Figure 2. Change in the functional diversity of marine fisheries catches from the Large Marine Ecosystems (LMEs) in the period 1950 to 2014. The map shows, for each LME, the standardized slope of each metric computed against time. Increasing trends (slope greater than 0.2 in the standardized regression) are coloured red–orange, decreasing ones (<−0.2) as green–blue (see scale). 73% of LMEs exhibited a significant trend in Actinopterygii functional richness, with a further 10% showing a nonsignificant increase (see electronic supplementary material, table S4). The equivalent figures for increasing functional richness trends in Elasmobranchii were 72% (significant) plus 15% (nonsignificant). Functional evenness increased in 14% (7% significant + 7% nonsignificant) of Actinopterygii LMEs and 49% (26% + 23%) of Elasmobranchii LMEs; decreasing functional evenness was detected in 71% Actinopterygii LMEs (33% + 38%) and in 53% Elasmobranchii LMEs (21% + 32%). Functional divergence increased in 30% (15% + 15%) of Actinopterygii LMEs and 49% (26% + 23%) of Elasmobranchii LMEs; it declined in 60% (42% + 18%) of Actinopterygii LMEs and 36% (30% + 6%) of Elasmobranchii LMEs. Please note that we use the conventional p < 0.05 threshold to infer significance, and hence the strength of the relationship, to provide information on uncertainty.

"Global patterns in functional rarity of marine fish"

Figure 3. Global biogeography of rarity for bony fishes (a–Actinopterygii) and cartilaginous fishes (c–Elasmobranchii) across Coastal Systems.

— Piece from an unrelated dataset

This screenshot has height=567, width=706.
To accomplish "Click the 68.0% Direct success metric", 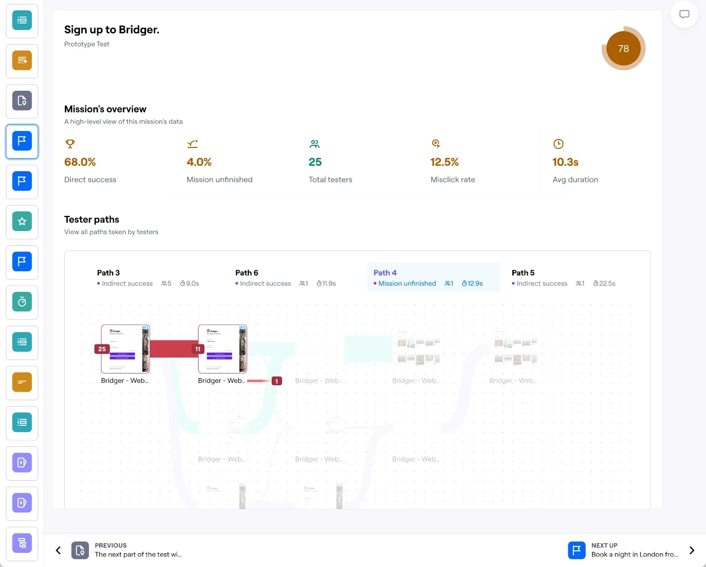I will 80,162.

The functional index used here was distinctiveness. Plots a and c illustrate the numbers of rare species found in each 2° grid cell (species that are both rare taxonomically and functionally (distinct)). Plots b, d shows the Standardized Effect Sizes (SES), where red shaded cells represent an excess of rare species higher than expected by chance and blue cells represent fewer rare species than expected.